Por supuesto que en cierta época (la dictadura franquista, en la posterior el argumento es más débil) pudo existir la agresión ilegítima que es su primer requisito, pero nunca existió la racionalidad de medios, medida en términos de proporcionalidad de la respuesta empleada y eficacia de la misma para hacer cesar aquella. Jamás, que se sepa, sometió ETA sus acciones a análisis (y autocrítica) de esta naturaleza, todo lo más en algunos casos se pusieron en cuestión las consecuencias de las actuaciones con respecto al respaldo popular y hasta en determinado momento se reconocieron algunos “errores” concretos, básicamente de identificación, sin explicar a qué se debían ni exponer las medidas a adoptar para evitar su repetición.

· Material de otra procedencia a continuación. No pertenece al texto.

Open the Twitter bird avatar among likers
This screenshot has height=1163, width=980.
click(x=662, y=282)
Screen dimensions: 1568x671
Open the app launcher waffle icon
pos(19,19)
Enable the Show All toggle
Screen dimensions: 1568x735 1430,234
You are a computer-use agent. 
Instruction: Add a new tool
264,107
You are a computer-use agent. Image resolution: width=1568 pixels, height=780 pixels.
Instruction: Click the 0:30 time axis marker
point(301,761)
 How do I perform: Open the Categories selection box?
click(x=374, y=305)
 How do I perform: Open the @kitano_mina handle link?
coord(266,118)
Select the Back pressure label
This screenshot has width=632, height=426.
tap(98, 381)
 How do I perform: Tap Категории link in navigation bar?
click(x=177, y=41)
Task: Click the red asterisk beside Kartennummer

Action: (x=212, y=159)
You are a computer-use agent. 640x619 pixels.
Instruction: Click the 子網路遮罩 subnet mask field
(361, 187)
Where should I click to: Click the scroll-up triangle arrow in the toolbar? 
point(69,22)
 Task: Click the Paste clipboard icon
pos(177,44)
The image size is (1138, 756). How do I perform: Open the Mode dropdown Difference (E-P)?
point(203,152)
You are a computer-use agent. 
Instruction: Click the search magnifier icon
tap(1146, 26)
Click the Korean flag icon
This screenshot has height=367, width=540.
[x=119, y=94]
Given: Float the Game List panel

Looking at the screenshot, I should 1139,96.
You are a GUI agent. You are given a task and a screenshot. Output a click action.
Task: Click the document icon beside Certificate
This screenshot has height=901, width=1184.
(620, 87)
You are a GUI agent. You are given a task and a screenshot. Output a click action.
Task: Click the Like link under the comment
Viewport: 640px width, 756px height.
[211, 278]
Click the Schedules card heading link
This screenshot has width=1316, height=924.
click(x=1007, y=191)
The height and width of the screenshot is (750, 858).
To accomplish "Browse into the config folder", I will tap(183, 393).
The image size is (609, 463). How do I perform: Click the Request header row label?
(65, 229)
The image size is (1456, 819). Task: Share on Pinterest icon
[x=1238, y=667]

Todo esto, que basta para llegar a las conclusiones que expongo, no forma parte del mínimo ético que estamos obligados a exigir a todas las organizaciones políticas como principio básico de convivencia presente y futura. Sin perjuicio de que cada uno y cada una tengamos no solo derecho, sino casi hasta obligación individual de tener al respecto opinión propia, dilucidar responsabilidades sobre el pasado es tarea primordial de tribunales e historiadores y no cabe exigir sobre las mismas, y menos todavía con carácter de mínimo, consensos que olviden que caben legítimamente perspectivas distintas de análisis y valoración.

No quiere esto decir que no sea deseable un consenso amplio sobre la materia y una autocrítica de todos sobre las posiciones que hayamos podido mantener con anterioridad, sino que su ausencia no constituye una barrera infranqueable para que podamos colaborar y convivir.

¿Qué es entonces lo que debería significar “fue injusto” y que todos deberíamos estar dispuestos a asumir? Que matar fue injusto, lo hiciese quien lo hiciese, aunque principalmente quien mató durante el último medio siglo fue ETA.

Que si frente a la dictadura franquista hubo otras actividades violentas en menor grado que pudieron tener cierta legitimidad desde la perspectiva de la legítima defensa a que hemos hecho referencia y que por eso tuvieron un elenco de practicantes mucho más amplio que el de ETA, dejaron de tenerla cuando hubo otros cauces, los democráticos (que desde mi perspectiva incluyen la desobediencia civil pacífica) para expresar el disentimiento.

Y que todos hemos adquirido del pasado la intención de no repetirlo.

Si el optimismo que manifestaba al inicio en torno a la valoración compartida de los crímenes concretos tuviese base fundada, podríamos no estar muy lejos de poder decir todos, excepciones anecdóticas aparte, que fue injusto. Mientras tanto, nunca estará de más que le digamos a cualquiera lo que pensamos sobre ello.